▶ TASK DETAILS
Copy every line of the data that contains the string "computer".

Stored records
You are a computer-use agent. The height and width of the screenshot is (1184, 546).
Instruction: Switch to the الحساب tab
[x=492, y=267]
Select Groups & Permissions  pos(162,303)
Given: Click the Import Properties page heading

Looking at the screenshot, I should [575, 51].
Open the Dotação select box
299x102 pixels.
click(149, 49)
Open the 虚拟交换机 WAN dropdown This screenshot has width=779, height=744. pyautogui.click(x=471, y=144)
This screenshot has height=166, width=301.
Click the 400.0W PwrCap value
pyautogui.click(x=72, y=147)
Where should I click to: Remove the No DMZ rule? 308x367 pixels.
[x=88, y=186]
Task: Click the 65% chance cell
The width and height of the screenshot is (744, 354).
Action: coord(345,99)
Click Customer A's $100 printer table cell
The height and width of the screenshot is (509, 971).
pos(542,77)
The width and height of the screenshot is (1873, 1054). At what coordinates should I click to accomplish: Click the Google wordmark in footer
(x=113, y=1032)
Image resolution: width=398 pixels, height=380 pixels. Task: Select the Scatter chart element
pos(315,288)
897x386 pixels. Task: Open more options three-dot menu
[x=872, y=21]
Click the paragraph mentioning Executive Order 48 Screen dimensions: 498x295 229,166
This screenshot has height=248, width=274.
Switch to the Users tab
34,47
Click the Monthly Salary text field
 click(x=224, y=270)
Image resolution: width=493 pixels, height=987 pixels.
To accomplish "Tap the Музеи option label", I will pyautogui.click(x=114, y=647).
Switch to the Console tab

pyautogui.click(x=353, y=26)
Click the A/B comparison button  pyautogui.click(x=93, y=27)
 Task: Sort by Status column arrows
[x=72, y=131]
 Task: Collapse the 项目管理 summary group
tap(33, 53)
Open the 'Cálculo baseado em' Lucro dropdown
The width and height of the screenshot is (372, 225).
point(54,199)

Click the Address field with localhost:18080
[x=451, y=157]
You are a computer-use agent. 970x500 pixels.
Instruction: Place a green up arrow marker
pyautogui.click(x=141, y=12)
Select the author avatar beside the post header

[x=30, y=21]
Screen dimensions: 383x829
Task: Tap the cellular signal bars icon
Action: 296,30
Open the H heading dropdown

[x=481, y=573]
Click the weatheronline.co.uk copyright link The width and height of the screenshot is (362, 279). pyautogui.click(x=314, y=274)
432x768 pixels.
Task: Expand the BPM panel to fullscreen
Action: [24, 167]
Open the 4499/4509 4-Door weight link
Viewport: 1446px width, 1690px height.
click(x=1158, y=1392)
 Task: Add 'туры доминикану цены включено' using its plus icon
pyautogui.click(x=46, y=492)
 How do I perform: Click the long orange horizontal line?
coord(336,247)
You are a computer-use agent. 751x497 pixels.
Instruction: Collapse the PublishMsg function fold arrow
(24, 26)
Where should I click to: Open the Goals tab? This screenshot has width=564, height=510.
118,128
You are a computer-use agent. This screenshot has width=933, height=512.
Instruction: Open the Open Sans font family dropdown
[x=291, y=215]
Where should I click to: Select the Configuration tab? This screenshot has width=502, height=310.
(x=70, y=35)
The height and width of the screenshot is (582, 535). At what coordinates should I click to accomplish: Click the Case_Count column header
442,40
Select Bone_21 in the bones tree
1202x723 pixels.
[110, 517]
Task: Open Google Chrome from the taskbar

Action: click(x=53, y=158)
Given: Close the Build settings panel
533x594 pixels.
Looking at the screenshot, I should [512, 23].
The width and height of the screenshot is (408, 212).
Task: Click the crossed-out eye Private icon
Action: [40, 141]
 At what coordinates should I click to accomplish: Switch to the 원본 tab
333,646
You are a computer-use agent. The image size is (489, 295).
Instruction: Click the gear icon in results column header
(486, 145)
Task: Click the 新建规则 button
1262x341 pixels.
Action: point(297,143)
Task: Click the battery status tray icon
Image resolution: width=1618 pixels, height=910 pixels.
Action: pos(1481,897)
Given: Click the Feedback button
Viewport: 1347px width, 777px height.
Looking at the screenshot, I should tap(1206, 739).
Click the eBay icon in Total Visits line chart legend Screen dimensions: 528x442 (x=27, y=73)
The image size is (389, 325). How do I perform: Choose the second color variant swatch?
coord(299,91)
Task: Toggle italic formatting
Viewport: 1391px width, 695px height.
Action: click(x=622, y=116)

▶ ANSWER TO THIS EXERCISE
You are a computer-use agent. The height and width of the screenshot is (1184, 546).
You are a computer-use agent. 970x500 pixels.
You are a computer-use agent. 751x497 pixels.
You are a computer-use agent. This screenshot has width=933, height=512.
You are a computer-use agent. The image size is (489, 295).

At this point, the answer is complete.